Less than a minute into Tuesday’s Maui Invitational game between the No. 17 Texas Longhorns and the Indiana Hoosiers, Texas junior guard Courtney Ramey hit a three-pointer to give the Longhorns a 3-0 lead.
Head coach Shaka Smart’s team never looked back, leading from buzzer to buzzer in a blowout 66-44 victory that earned the Horns a shot at the Maui Invitational championship on Wednesday against the winner of No. 14 North Carolina and Stanford at 3 p.m. Central on ESPN.
For a second straight game, Texas struggled to defend without fouling, putting multiple players in foul trouble by halftime.
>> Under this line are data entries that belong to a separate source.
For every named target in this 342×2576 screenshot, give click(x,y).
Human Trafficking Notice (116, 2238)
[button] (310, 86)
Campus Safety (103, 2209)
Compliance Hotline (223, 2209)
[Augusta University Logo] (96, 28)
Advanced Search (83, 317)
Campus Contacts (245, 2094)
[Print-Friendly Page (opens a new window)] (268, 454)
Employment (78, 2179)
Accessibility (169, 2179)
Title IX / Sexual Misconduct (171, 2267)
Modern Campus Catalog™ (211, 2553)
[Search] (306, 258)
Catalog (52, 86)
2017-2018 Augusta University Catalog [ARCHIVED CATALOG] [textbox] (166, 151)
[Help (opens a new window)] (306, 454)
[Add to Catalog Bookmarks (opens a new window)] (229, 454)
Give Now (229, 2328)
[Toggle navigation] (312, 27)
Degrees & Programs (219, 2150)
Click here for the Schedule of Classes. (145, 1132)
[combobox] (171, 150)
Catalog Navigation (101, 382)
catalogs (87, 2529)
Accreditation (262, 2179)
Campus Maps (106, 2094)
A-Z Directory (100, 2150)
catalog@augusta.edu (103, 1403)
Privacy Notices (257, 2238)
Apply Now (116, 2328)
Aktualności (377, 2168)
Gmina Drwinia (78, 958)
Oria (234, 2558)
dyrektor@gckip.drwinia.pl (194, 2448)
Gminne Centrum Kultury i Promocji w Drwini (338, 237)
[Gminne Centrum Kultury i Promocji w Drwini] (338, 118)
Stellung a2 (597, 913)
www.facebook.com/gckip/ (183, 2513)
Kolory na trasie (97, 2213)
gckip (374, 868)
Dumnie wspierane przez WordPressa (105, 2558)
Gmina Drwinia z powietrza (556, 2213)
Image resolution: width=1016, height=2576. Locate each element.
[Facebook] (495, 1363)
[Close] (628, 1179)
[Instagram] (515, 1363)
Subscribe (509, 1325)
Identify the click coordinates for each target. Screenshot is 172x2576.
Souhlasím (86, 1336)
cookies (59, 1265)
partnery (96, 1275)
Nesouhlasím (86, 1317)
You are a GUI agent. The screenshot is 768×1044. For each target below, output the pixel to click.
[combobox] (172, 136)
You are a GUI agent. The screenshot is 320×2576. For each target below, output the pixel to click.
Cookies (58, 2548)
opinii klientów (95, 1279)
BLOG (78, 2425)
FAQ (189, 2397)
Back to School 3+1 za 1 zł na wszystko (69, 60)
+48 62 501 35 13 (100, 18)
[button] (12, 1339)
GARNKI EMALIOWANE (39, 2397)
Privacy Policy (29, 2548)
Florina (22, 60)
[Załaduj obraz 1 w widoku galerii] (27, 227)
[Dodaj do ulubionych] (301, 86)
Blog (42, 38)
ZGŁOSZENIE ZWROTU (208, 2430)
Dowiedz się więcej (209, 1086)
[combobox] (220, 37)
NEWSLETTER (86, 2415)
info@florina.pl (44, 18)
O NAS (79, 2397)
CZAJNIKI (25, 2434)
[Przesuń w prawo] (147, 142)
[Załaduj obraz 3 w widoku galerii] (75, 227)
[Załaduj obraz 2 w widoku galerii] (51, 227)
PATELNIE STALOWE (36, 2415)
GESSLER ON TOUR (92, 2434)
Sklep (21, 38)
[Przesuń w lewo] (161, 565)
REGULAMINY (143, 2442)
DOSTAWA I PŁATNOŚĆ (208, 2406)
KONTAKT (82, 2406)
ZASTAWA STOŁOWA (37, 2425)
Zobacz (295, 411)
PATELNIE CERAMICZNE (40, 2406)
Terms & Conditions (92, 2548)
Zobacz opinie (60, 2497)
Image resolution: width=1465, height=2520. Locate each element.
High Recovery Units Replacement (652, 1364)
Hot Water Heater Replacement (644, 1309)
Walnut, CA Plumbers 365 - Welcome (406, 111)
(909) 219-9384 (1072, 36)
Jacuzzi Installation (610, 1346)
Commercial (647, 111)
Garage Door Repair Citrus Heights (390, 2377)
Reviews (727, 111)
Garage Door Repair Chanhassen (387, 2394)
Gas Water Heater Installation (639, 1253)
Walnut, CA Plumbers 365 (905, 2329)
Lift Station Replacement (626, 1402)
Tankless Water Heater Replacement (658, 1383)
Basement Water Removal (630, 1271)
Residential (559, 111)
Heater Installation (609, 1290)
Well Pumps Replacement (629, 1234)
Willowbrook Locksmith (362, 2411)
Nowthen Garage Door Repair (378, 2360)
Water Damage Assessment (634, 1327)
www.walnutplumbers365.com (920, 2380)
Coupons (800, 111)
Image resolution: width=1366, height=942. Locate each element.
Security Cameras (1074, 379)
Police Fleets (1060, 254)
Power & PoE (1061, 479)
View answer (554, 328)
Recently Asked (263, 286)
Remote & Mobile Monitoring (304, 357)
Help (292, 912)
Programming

Freshman forward Greg Brown III wasn’t able to play through those difficulties, fouling out in 12 minutes thanks to two offensive fouls. Brown finished with two points on 1-of-4 shooting with three turnovers and missed three more three-point attempts. To open his freshman season, Brown has not made an attempt from beyond the arc on 10 shots.
Given the difficulties avoiding whistles and the struggles by Brown, in addition to poor three-point shooting by the Horns — 28 percent on 25 attempts — it was remarkable that Texas was able to come out with such a lopsided win.
One key was the performance on the defensive end, as Texas held Indiana to 23.9-percent shooting from the field, the school’s worst shooting performance in at least 10 seasons.
Long periods of the game without field goals helped sink Indiana.
In the first half, head coach Archie Miller’s team went 7:50 without a field goal, allowing Texas to turn a two-point lead into a 29-15 margin. In the second half, the Hoosiers went without field goals for stretches of 5:34 and 6:10. So Indiana went 11:44 with only one field goal as Texas stretched a 38-27 lead to 58-34.
“We’ve got capable guys,” Smart said. “If we can improve defending without fouling, we can be even better. I told the guys yesterday after the game that we didn’t necessarily lead with our defense. Today we led with our defense and that’s what our identity has to be.”
Senior guard Matt Coleman is providing the identity on offense, helping spur multiple runs against Indiana and finishing with 16 points to lead the team. After entering the game with 14 assists against only four turnovers through the first two games, Coleman turned the ball over four times against the Hoosiers, but was critical in providing a 22-9 advantage in fast-break points.
Coleman’s steal and finish following Ramey’s three-pointer to open the game set the tone. Midway through the first half, Coleman found redshirt sophomore guard Brock Cunningham on the break for a three-pointer, drew a foul on the fast break and made both free throws, found Cunningham again for a three, this time in the halfcourt, then turned a turnover into a fast-break three shortly before halftime.
After halftime, it was Coleman who once again helped Texas create more separation — over a stretch of 3:40, the senior point guard scored three times on layups, including one in transition, to ensure that Indiana couldn’t make a run.
If Coleman provided the speed and playmaking, Cunningham provided the grit and hustle. In his post-game press conference, Smart said he couldn’t wait to see the numerous hustle plays that Cunningham put on film, calling it one of his favorite pastimes. Even when the game was out of hand late in the second half, Cunningham hustled for a steal, passed up an open three-pointer, and found redshirt junior guard Andrew Jones in the corner. Jones, who struggled to a 2-of-10 shooting performance, was able to hit the shot to find some rhythm in a game during which it was severely lacking for Jones.
Cunningham has accepted his role on offense as a spot-up shooter in the corner, hitting two of his three attempts against Indiana, but it’s his other contributions that loom so large. The Westlake product led the team with 11 rebounds, including three on the offensive end, and added four assists and three steals.
“Brock is one of those guys that you love playing with, but you hate playing against,” Coleman said. “He’s gonna give you extra possessions. He’s gonna make open shots. And he’s just going to fly around. He fits perfect into how we want to play. You love playing with him.”
As Texas continues to develop its identity on both ends of the court, Coleman and Cunningham are two key pieces who demonstrated their respective values on Tuesday for a group that still has plenty of room to improve overall.